İzmir'in iklimsel olarak hassas bir konumda bulunduğunu belirten İKÇÜ Orman Fakültesi'nden Dr. Öğretim Üyesi Ufuk Özkan, kentin güneyden gelen sıcak hava ile Balkanlar'dan inen soğuk hava kütlelerinin kesişim noktasında yer aldığını ifade etti. Bu durumun, yılın herhangi bir zamanında ani ve şiddetli yağışları tetikleyebileceğini söyleyen Özkan, "İzmir'de sel ve kuraklık aynı anda yaşanabilir" diyerek kentin karşı karşıya olduğu ikileme dikkat çekti. Yaşanan felaketlerin sadece aşırı yağıştan kaynaklanmadığını, asıl sorunun suyu yönetememek olduğunu belirten Özkan, "Kuraklık, aslında suyu tutamama ve yönlendirememe problemidir. Dolayısıyla suyla ilgili problemlerimiz yazın olduğu gibi kışın da devam edecek" ifadelerini kullandı. Bu çelişkili durum, yağan bol suya rağmen susuzluk tehlikesinin kapıda olduğunu gözler önüne seriyor.

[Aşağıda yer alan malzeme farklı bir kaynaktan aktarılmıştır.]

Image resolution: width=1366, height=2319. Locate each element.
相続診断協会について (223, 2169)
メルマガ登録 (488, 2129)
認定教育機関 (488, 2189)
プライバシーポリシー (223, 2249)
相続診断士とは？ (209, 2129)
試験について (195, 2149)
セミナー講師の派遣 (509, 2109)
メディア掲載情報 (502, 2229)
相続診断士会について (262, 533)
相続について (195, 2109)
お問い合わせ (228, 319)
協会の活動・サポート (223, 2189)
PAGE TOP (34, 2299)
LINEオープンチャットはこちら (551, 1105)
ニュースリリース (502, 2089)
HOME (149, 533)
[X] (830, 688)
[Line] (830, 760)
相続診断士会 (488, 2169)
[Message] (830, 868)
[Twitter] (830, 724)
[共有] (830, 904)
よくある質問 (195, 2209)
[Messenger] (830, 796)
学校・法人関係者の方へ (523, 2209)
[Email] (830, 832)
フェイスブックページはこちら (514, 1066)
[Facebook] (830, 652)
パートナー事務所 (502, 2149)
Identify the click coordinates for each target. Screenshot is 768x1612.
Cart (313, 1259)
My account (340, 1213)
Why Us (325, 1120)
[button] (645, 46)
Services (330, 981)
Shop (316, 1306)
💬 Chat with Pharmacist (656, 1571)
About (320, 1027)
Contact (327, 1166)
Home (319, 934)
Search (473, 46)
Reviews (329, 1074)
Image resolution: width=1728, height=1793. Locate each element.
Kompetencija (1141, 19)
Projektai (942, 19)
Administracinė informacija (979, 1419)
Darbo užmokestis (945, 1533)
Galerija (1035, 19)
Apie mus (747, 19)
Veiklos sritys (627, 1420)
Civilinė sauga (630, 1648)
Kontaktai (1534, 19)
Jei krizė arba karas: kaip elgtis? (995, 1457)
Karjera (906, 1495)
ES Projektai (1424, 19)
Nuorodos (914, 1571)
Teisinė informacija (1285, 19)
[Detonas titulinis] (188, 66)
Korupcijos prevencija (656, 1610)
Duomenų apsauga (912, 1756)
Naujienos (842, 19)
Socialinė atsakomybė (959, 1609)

Betonlaşan kentler tehlikeyi büyütüyor
Özellikle kentin kuzey ilçeleri gibi yüksek kesimlerdeki kontrolsüz büyüme, tehlikenin boyutlarını artırıyor. Dr. Özkan, kentsel anlamda hızla büyüyen, yeni yolların ve mahallelerin açıldığı, madencilik faaliyetlerinin yürütüldüğü veya arazi örtüsünü yok eden büyük projelerin uygulandığı alanların sel riskini katladığını vurguladı. Artan kentleşme ve arazi kullanımındaki değişimler, doğal su döngüsüne müdahale ederek felaketlere zemin hazırlıyor. Ege ve Akdeniz bölgelerinde uzun kurak sezonların ardından gelen ani ve şiddetli yağışların artık 'yeni normal' haline geldiğini belirten Özkan, "Bu durum sel ve taşkın riskini her geçen yıl daha da artıracaktır. Özellikle dere yataklarında biriken molozlar üst havzada sele, bu durum da alt havzada taşkına neden oluyor. Bunlar birbirini takip eden zincirleme olaylardır" dedi.
Toprak suya küstü: Yağışlar barajlara ulaşmıyor
Peki, şiddetli yağmurlara rağmen barajlardaki su seviyeleri neden yükselmiyor? Dr. Özkan bu sorunun cevabını toprağın yapısındaki bozulmaya bağlıyor. Uzun süren kuraklık dönemleri sonrasında toprak, biyolojik ve fiziksel yapısını yitirerek suyu emme kapasitesini kaybediyor. Adeta suya "küsen" toprak, üzerine düşen yağışı emmek yerine yüzeyden akışa geçiriyor. Bu durum, hem değerli suyun toprağa sızarak yeraltı kaynaklarını beslemesini engelliyor hem de hızla akan suyun sellere dönüşmesine yol açıyor. Özkan, "Su biriktirmemiz için nemli ve suyu sızdırabilen bir toprağa ihtiyacımız var. Ancak bu yeteneğini kaybeden toprak, yağan yağmurun barajlara ulaşmasını engelliyor. Günlük tükettiğimizden daha fazla yağış olmadığı ve bu yağışı biriktiremediğimiz sürece baraj seviyelerinde bir artış beklemek hayal olur" diyerek durumun ciddiyetini ortaya koydu.
Çözüm doğada gizli: İşte alınması gereken önlemler
Dr. Ufuk Özkan, bu karmaşık soruna karşı entegre çözümlerin hayata geçirilmesi gerektiğini savunuyor. Felaketler yaşanmadan önce harekete geçmenin önemine değinen Özkan, acil eylem planının temel adımlarını sıraladı. Buna göre, riskleri önceden saptayacak erken uyarı sistemlerinin kurulması hayati önem taşıyor. Mevcut dere yataklarının molozlardan arındırılması, su akışını yavaşlatan beton kesitler yerine doğal yapıların tercih edilmesi ve yağmur suyu tahliye kanallarının kapasitelerinin artırılması gerekiyor. Kent içindeki yeşil alanlar ve geçirimli yüzeylerin artırılması, yağmur suyunun toprakla buluşmasını sağlayarak hem sel riskini azaltacak hem de yeraltı sularını besleyecek en etkili çözümler arasında yer alıyor. Yapay sulak alanlar ve saptırma kanalları gibi mühendislik çözümleri de planın önemli bir parçasını oluşturuyor.